**WHAT YOU HAVE TO DO**: Check each line below for the word "width", then please report how many lines have it and nothing more.

**TASK DATA**:
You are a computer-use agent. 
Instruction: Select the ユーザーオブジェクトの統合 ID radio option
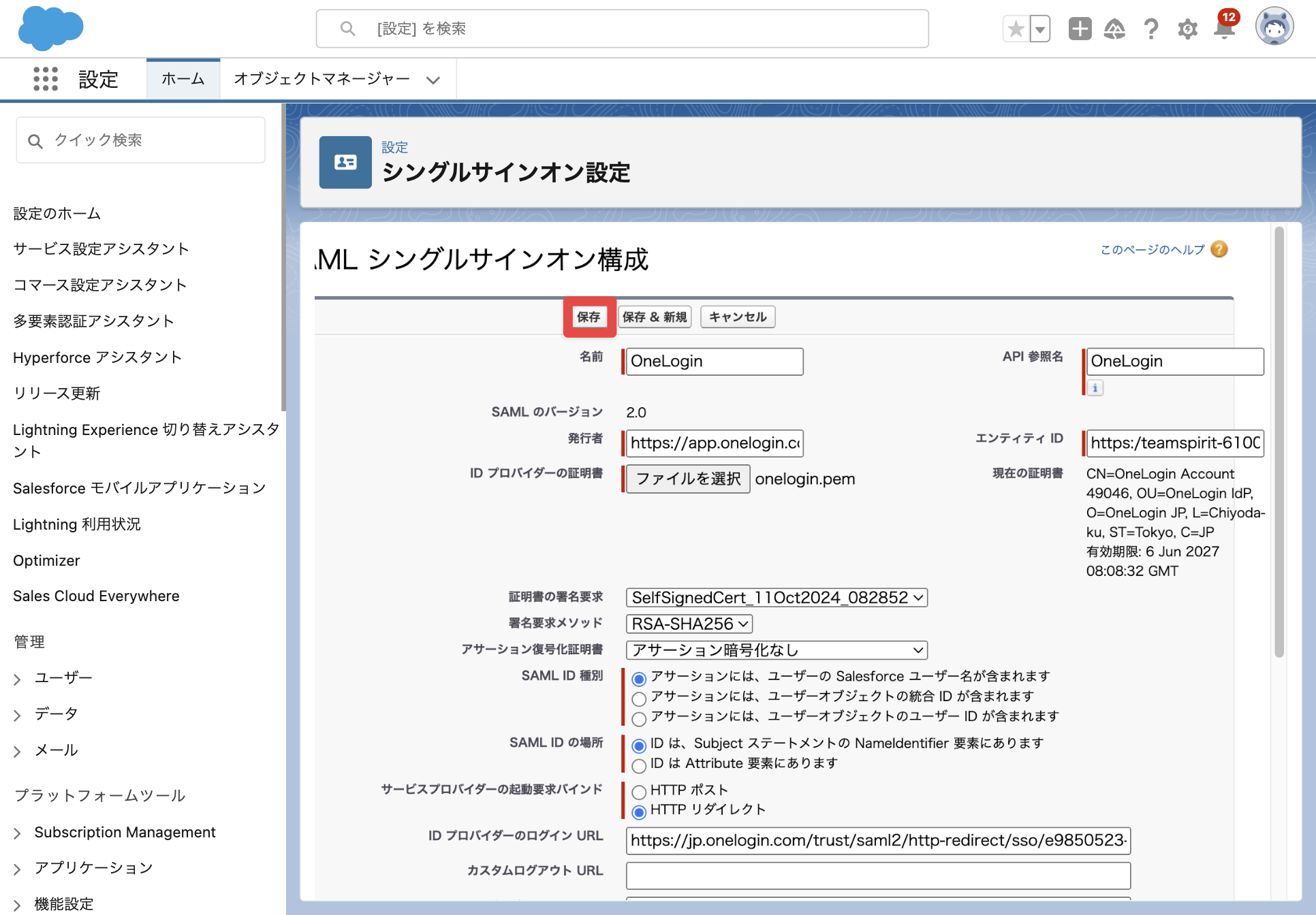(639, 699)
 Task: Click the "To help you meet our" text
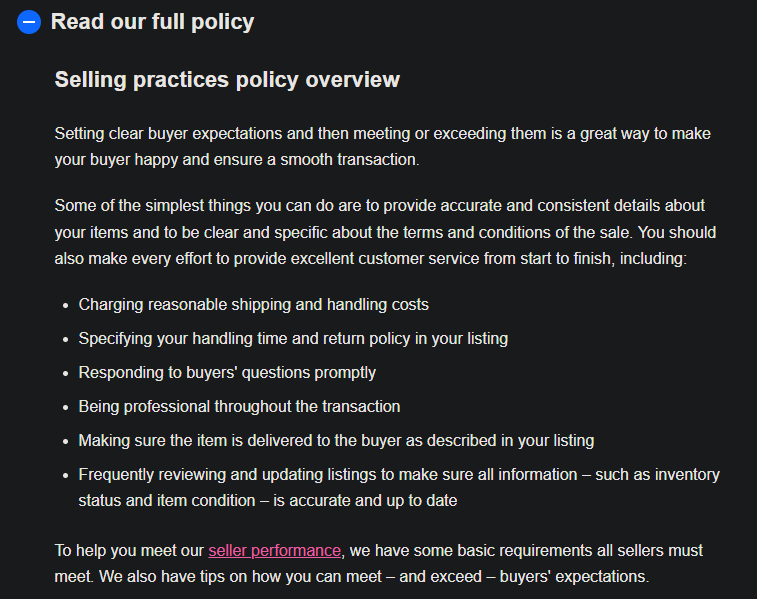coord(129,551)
---
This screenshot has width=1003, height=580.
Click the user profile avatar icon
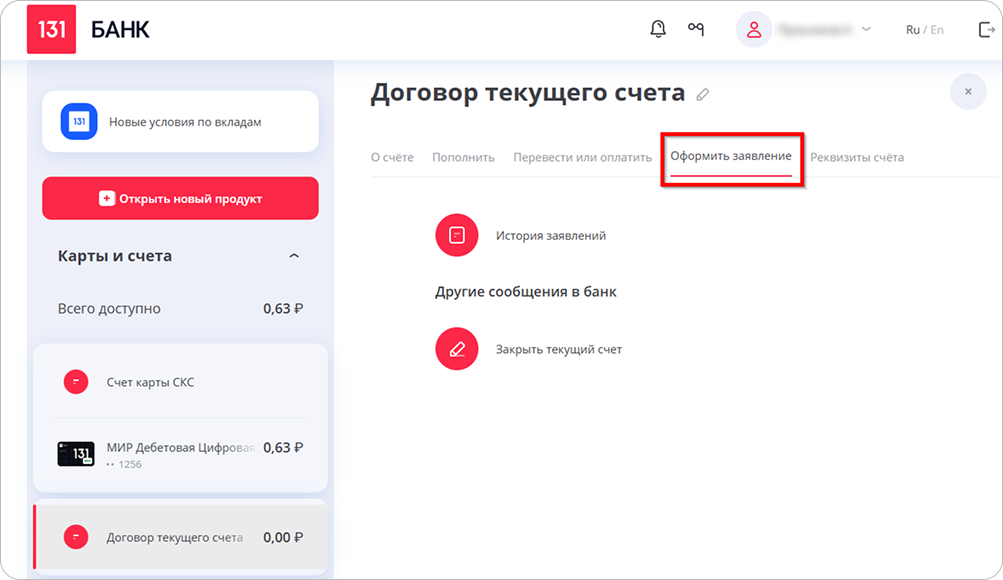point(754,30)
---
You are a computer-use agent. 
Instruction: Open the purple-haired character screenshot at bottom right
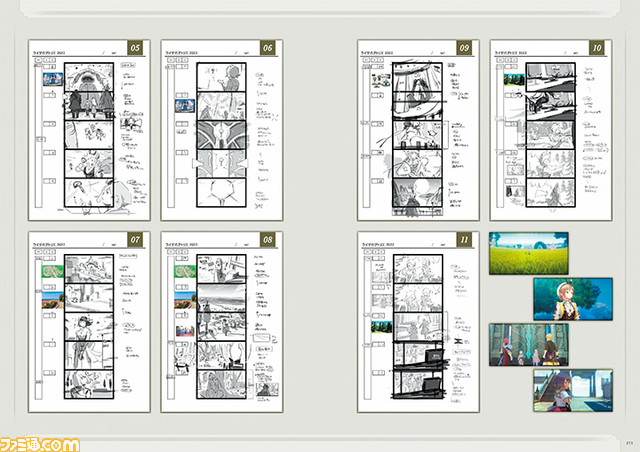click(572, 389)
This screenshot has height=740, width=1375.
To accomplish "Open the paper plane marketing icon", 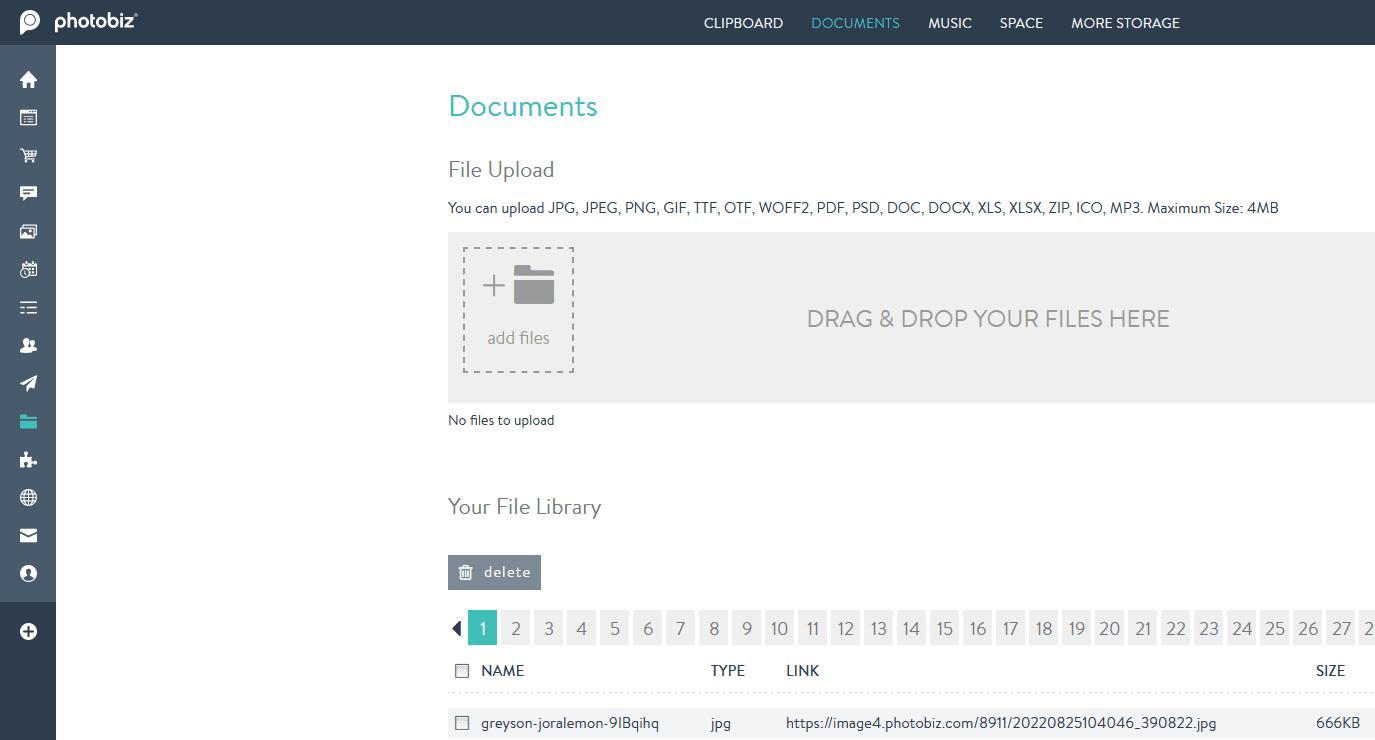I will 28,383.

**EXERCISE RESPONSE**: 2